NGA Advanced Python Programming for GIS, GLGI 3001-1

Reading Through Records

PrintPrint

Let’s examine how to read up and down through the table records within Featureclasses and tables. 

The arcpy module contains some objects called cursors that allow you to move through records in a table. At version 10.1 of ArcMap, Esri released a new data access module, which offered faster performance along with more robust behavior when crashes or errors were encountered with the cursor.  The module contains different cursor classes for the different operations a developer might want to perform on table records -- one for selecting, or reading, existing records; one for making changes to existing records; and one for adding new records.  We'll discuss the editing cursors later, focusing our discussion now on the cursor used for reading tabular data, the search cursor.  

As with all geoprocessing classes, the SearchCursor class is documented in the Help system.  (Be sure when searching the Help system that you choose the SearchCursor class found in the Data Access module.  An older, pre-10.1 class is available through the arcpy module and appears in the Help system as an "ArcPy Function.")  

The common workflow for reading data with a search cursor is as follows:

  1. Create the search cursor.
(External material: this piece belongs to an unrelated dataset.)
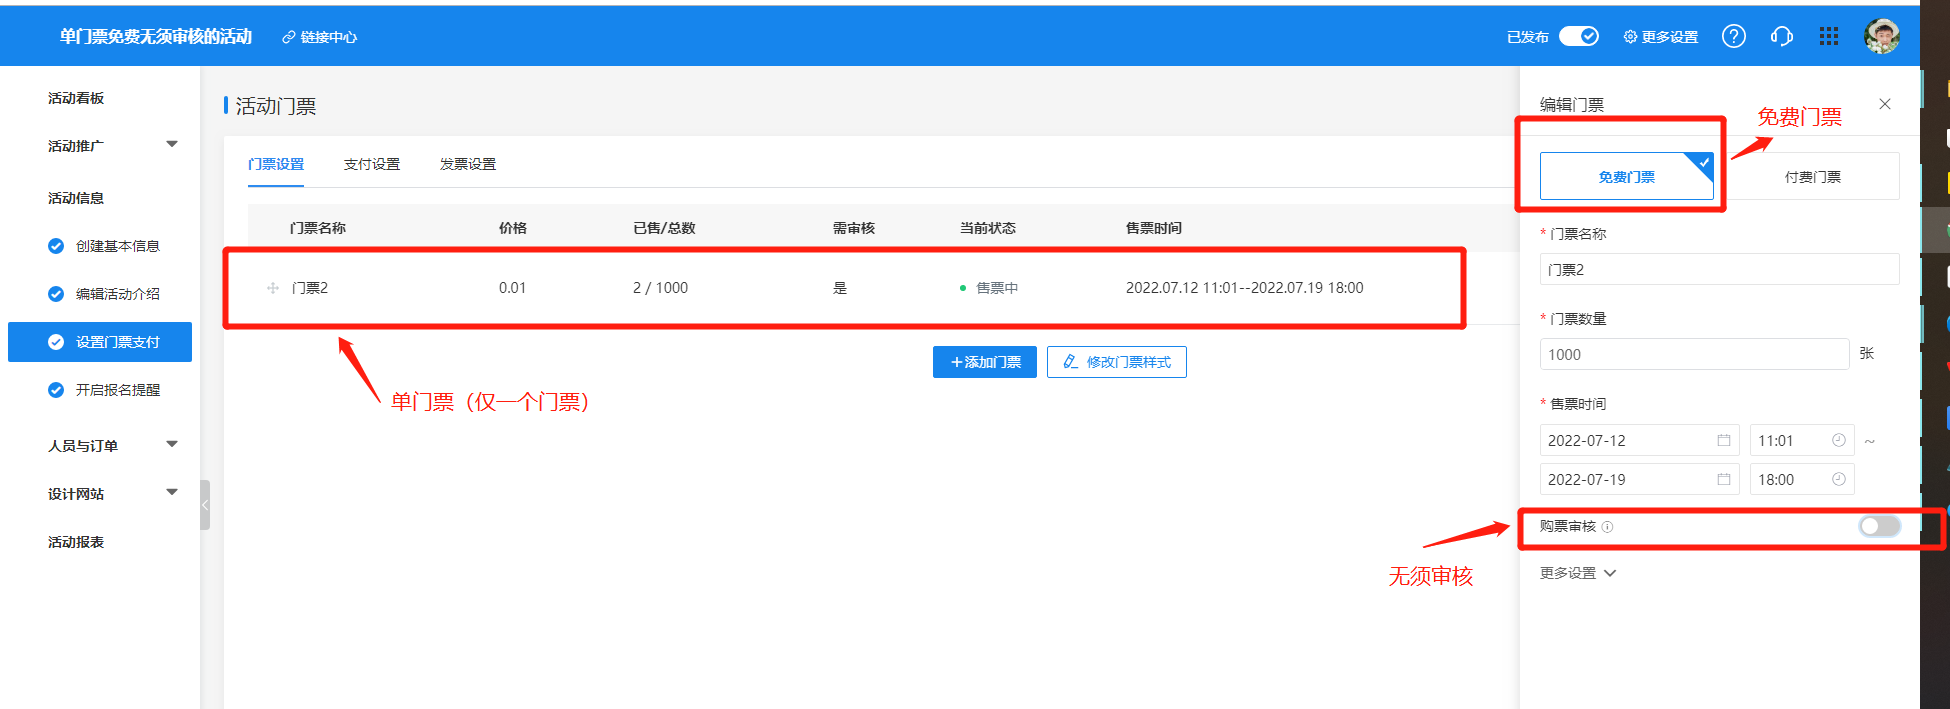Click the 修改门票样式 button
Viewport: 1950px width, 709px height.
pos(1116,362)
This is done through the method arcpy.da.SearchCursor(). This method takes several parameters in which you specify which dataset and, optionally, which specific rows you want to read as a sql filter, and some limited sorting functions.
  2. Set up a loop that will iterate through the rows until there are no more available to read.
  3. Within the loop, do something with the values in the current row.

Here's a very simple example of a search cursor that reads through a point dataset of cities and prints the name of each.

# Prints the name of each city in a feature class

import arcpy

featureClass = r"C:\Data\USA\USA.gdb\Cities"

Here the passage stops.